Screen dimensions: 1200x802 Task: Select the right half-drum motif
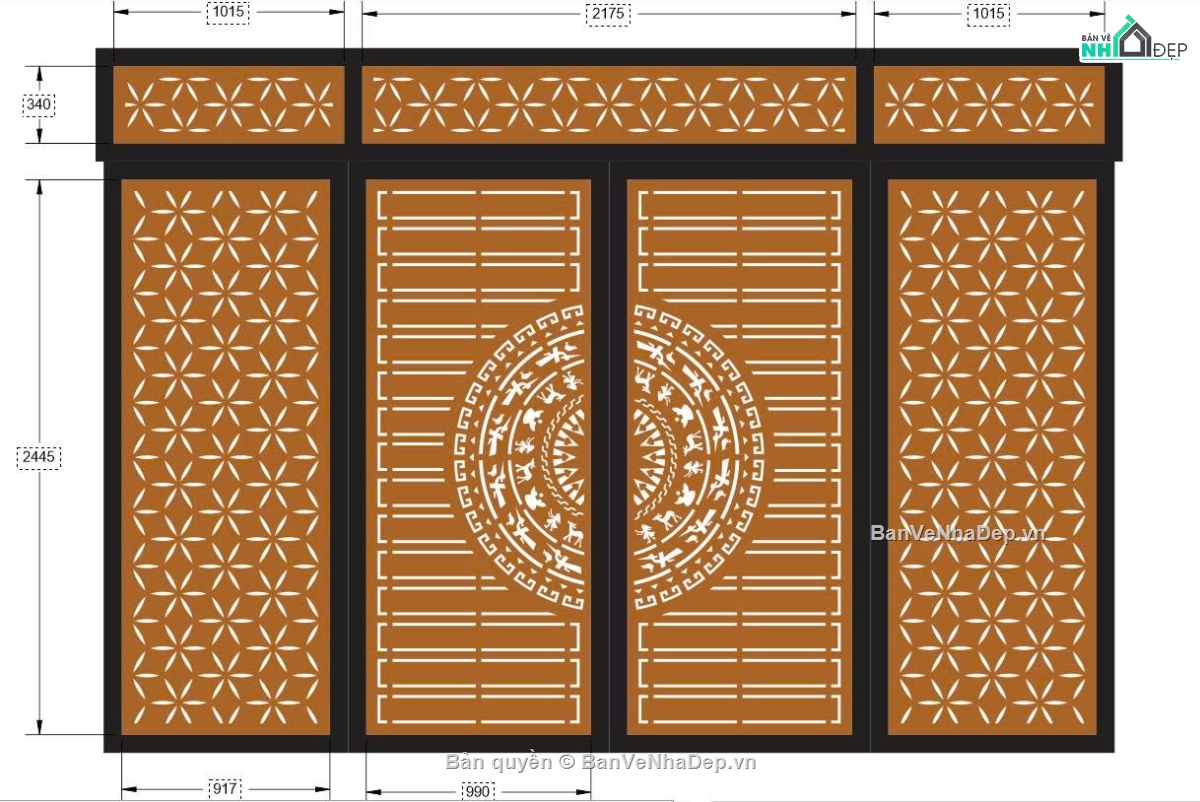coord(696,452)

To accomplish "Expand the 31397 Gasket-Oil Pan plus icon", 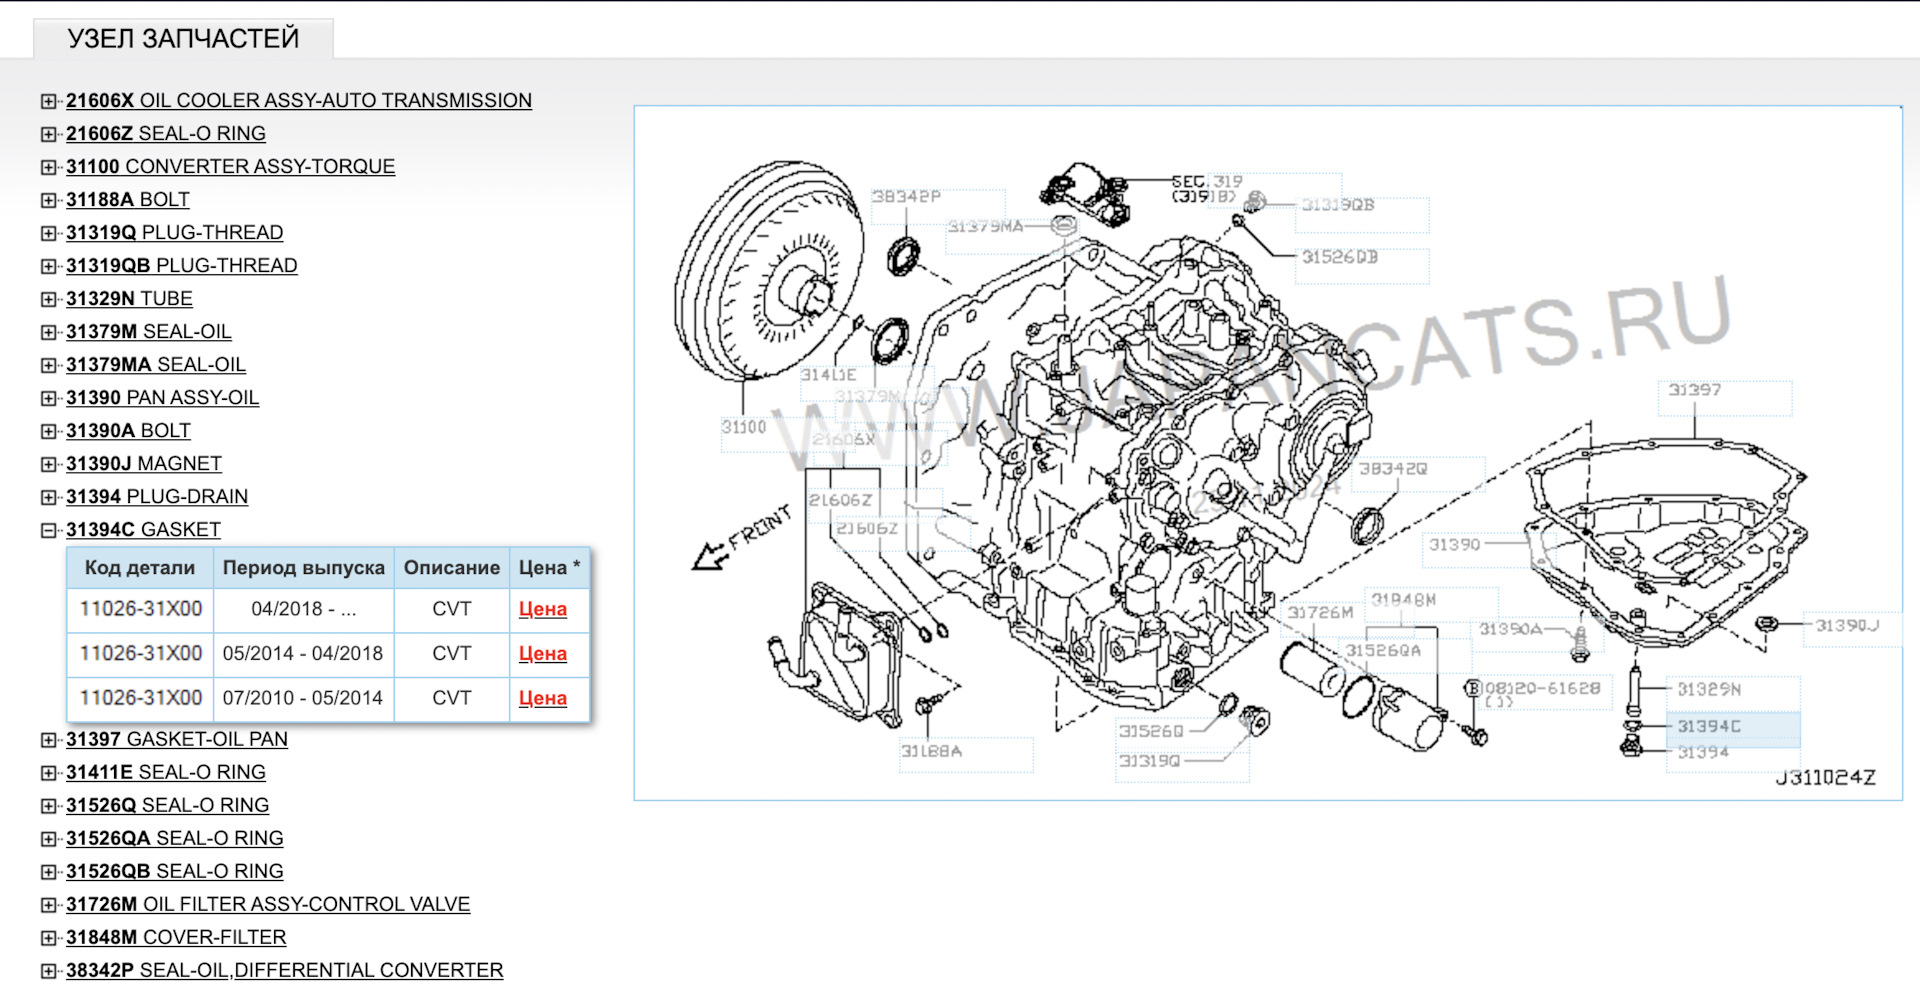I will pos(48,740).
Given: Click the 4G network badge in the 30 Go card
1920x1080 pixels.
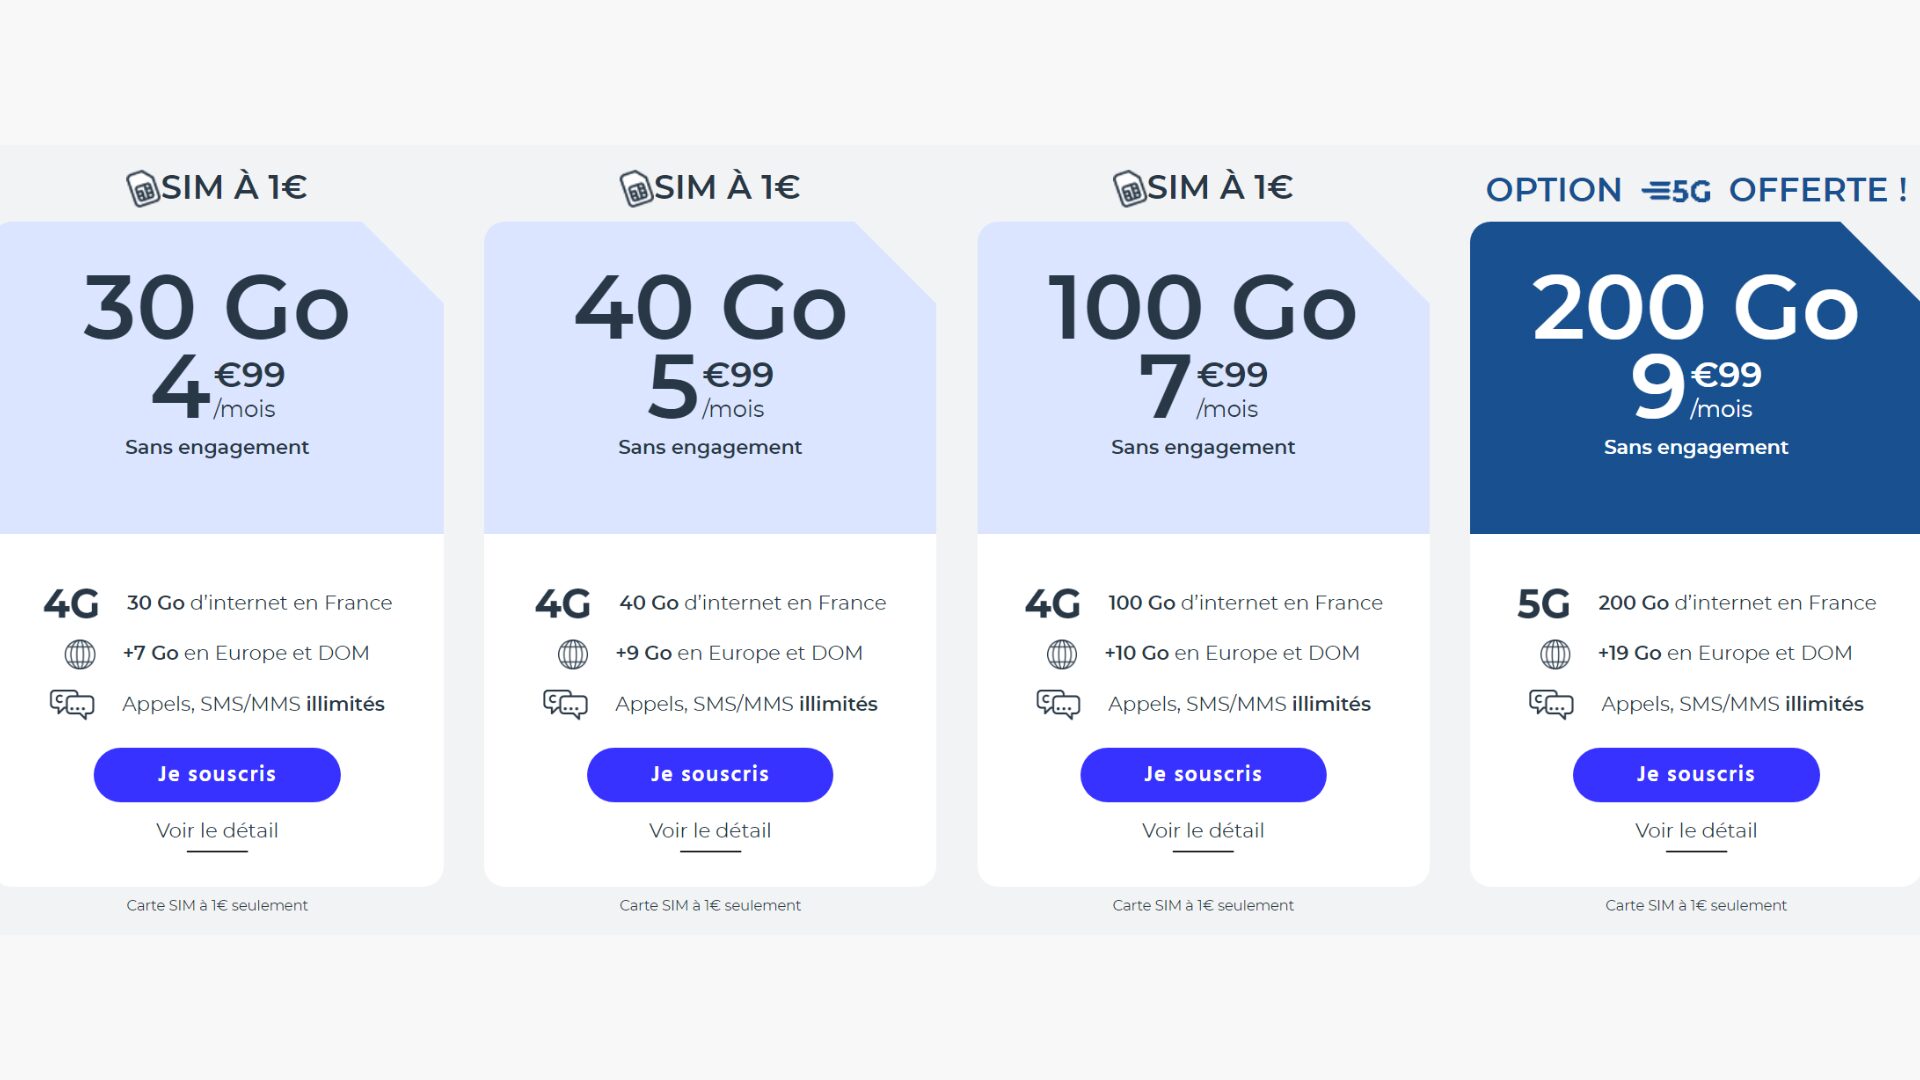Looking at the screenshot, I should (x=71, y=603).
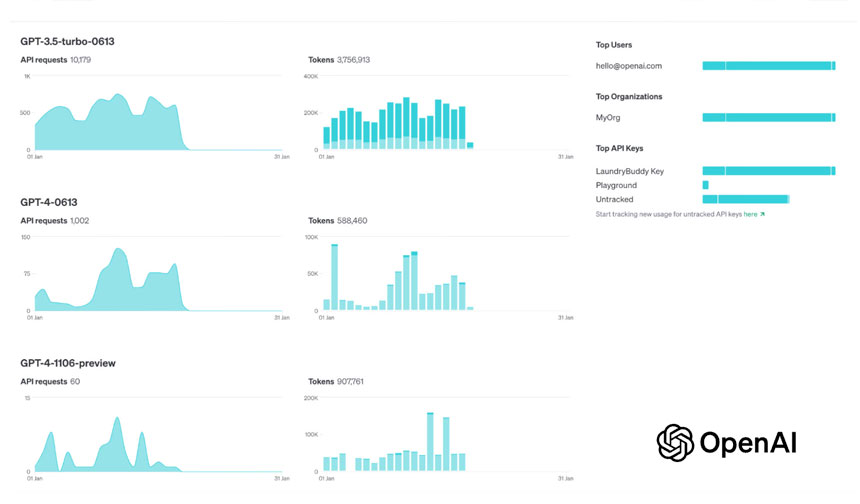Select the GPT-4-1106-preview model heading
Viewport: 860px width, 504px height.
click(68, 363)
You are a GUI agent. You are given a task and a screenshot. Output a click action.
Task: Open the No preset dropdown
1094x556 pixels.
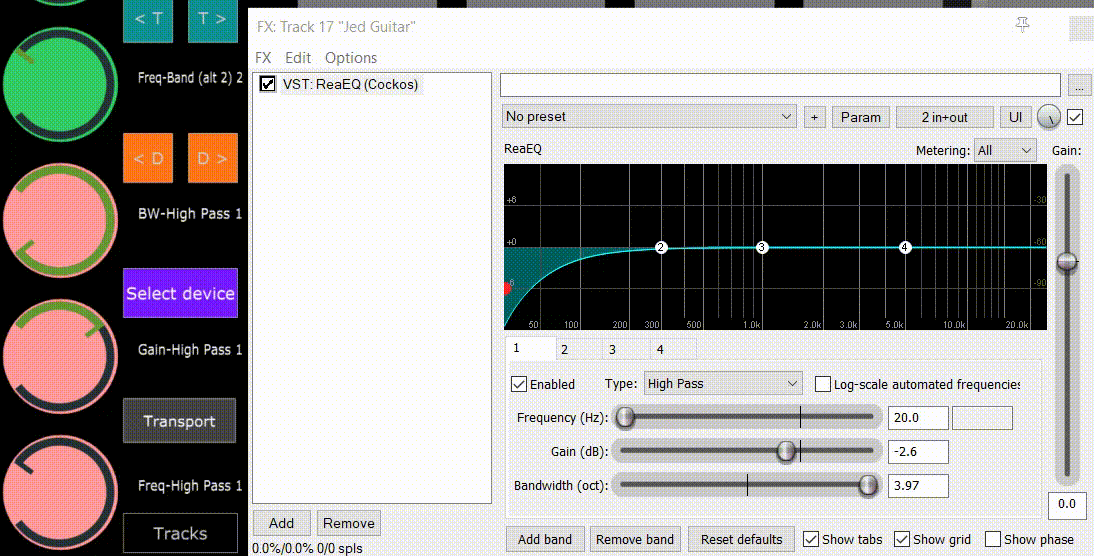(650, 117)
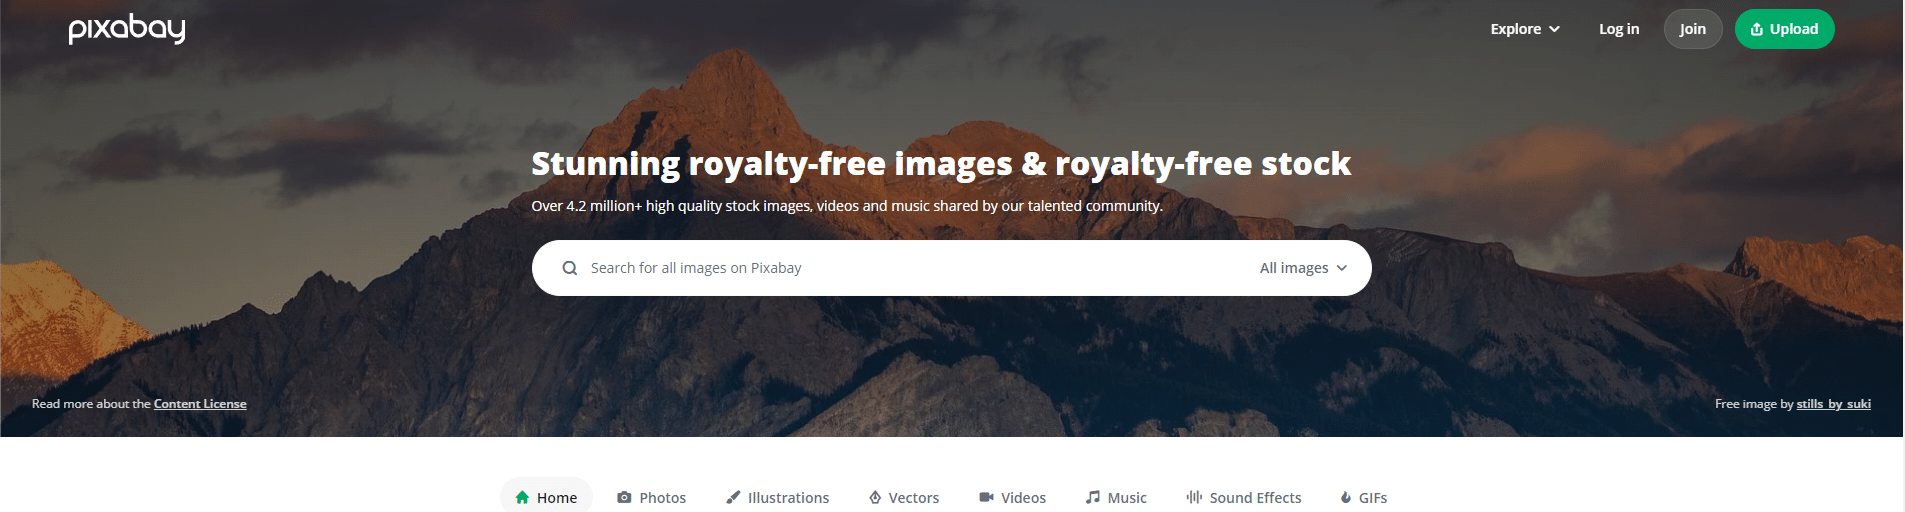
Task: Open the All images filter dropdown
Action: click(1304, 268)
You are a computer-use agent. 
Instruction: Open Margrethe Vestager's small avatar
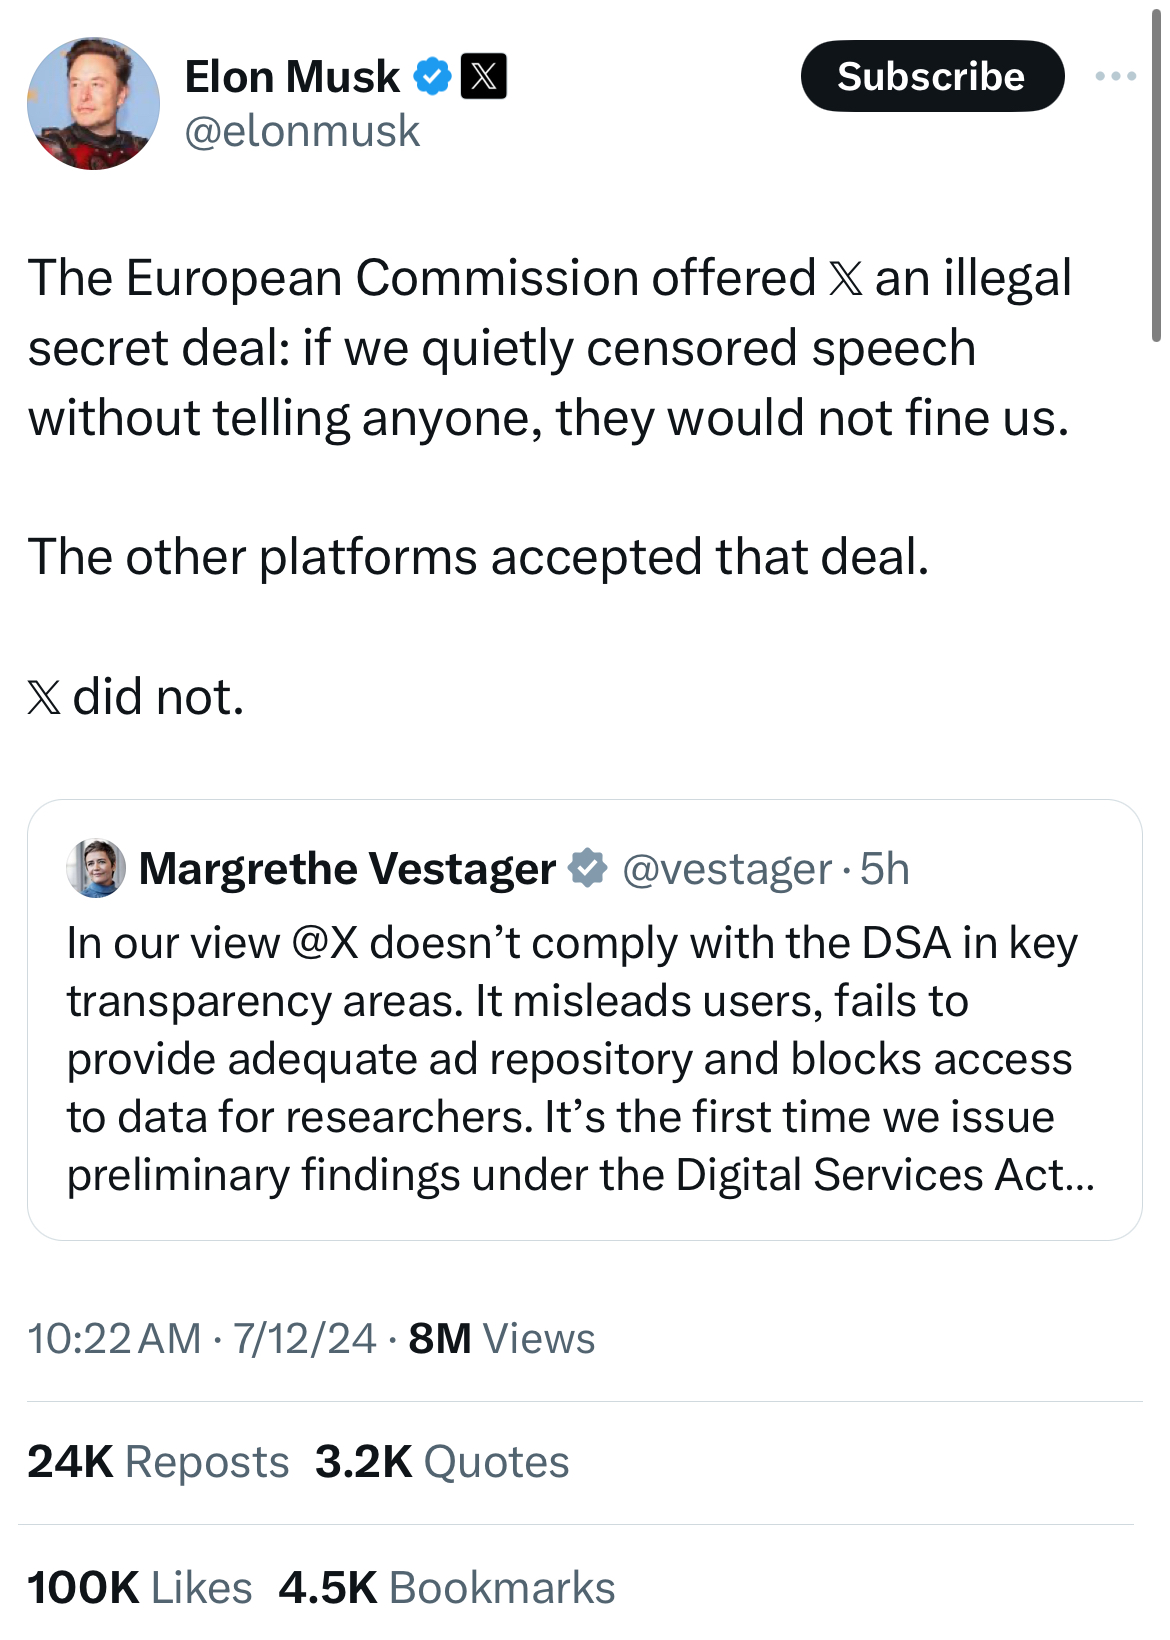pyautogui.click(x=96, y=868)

**Required action**: For every line of the material that holds the word "agent", make a copy.

**Expected output**:
You are a GUI agent. You are given a task and a screenshot. Output a click action.
You are a computer-use agent. 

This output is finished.